WEDNESDAY COLUMN BY USSIJU MEDANER

info@medaner.com, justme4justice@yahoo.com

Facing reality without erupting into emotional diversions is a cardinal virtue we must strive to attain as a people and a nation. It is about time we recognised that as much as presenting a virile opposition is an indispensable component of a functioning democracy. Playing opposition to governance must be done within the boundary of commonsense and national sanity.  Getting to the point where the role of opposition is to literally object to, and insist that nothing acceptable is coming from a sitting government is wrong and would not do our nation any good.

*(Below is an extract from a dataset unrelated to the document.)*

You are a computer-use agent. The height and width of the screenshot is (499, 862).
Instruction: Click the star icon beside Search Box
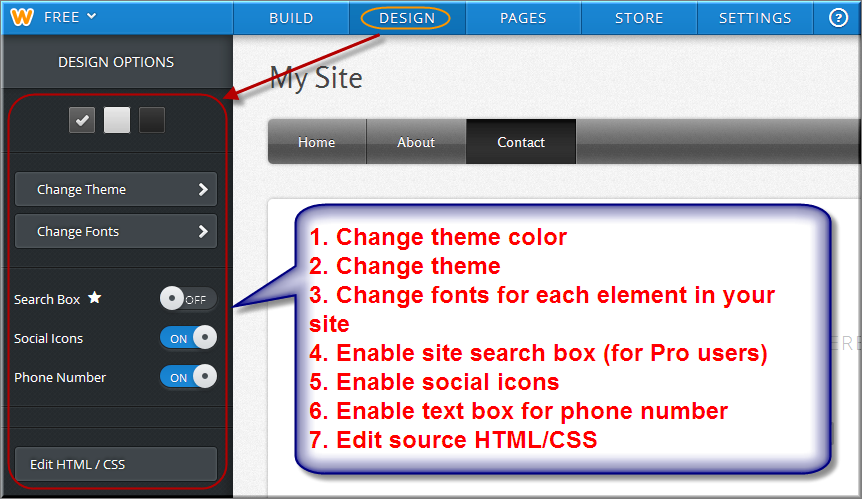(x=94, y=298)
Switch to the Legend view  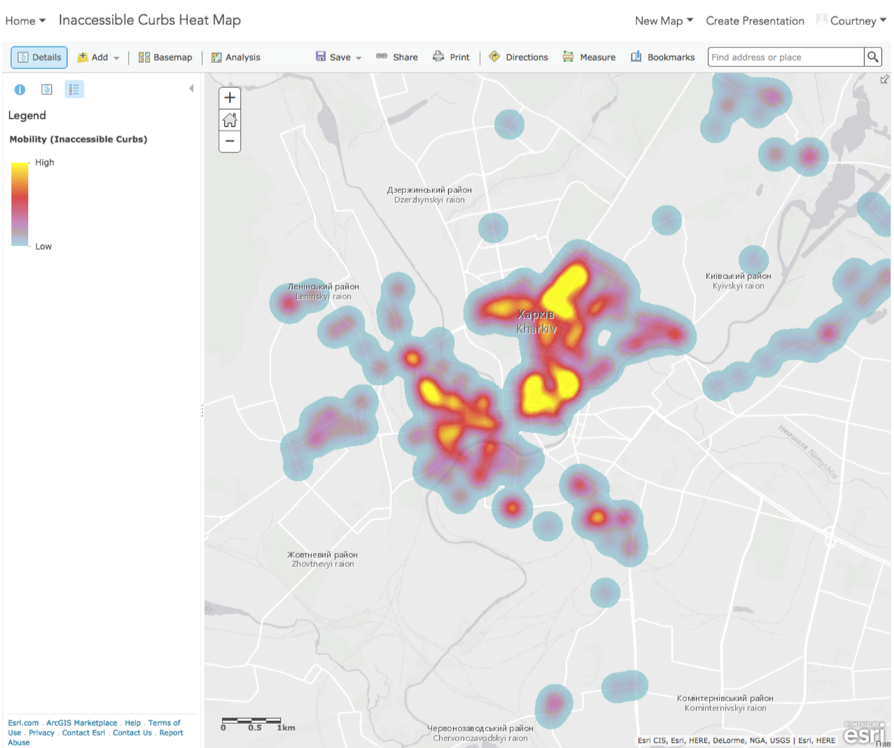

Rather, it creates a more worrisome commotion and antagonisms to the system of the state.

Nigeria’s oil and gas industry has continued to go through a change system since the termination of the fuel subsidy regime some nineteen months ago. The latter, no doubt, is the main cause of the the unprecedented level of inflation across common baskets of commodities and services nationwide; and we have heard nonstop the reason for the policy direction and the need to accommodate the changes and to allow it to yield the projected outcome. The Dangote refinery, a private entity, has come onboard and we have seen the state owned erstwhile moribund refineries now coming alive and becoming operational one after the other, and the hope that eventually, the industry would finally respond to the needs of Nigerians and the crude oil resources would finally become a blessing to the country, is gradually becoming brighter.

Unfortunately, the opposition to the policy is not abating; those that have chosen to oppose have regardless, maintain their stance. It does not matter to them what positives are coming from the policy, or the glimpses of hope emerging from the implementation; but, we have only continued to see escalation in the opposition, forcing a sizable section of the population to continue to doubt the need for the policy direction. I am wondering what would have been the position of the opposition population if either Peter Obi or Atiku Abubakar had won the 2023 election and removed the fuel subsidy as they have respectively promised during the election campaign. I have no intention of pointing fingers; even if either of them had won and removed the subsidy, the supporters of the sitting president and political party would do exactly what they are doing now.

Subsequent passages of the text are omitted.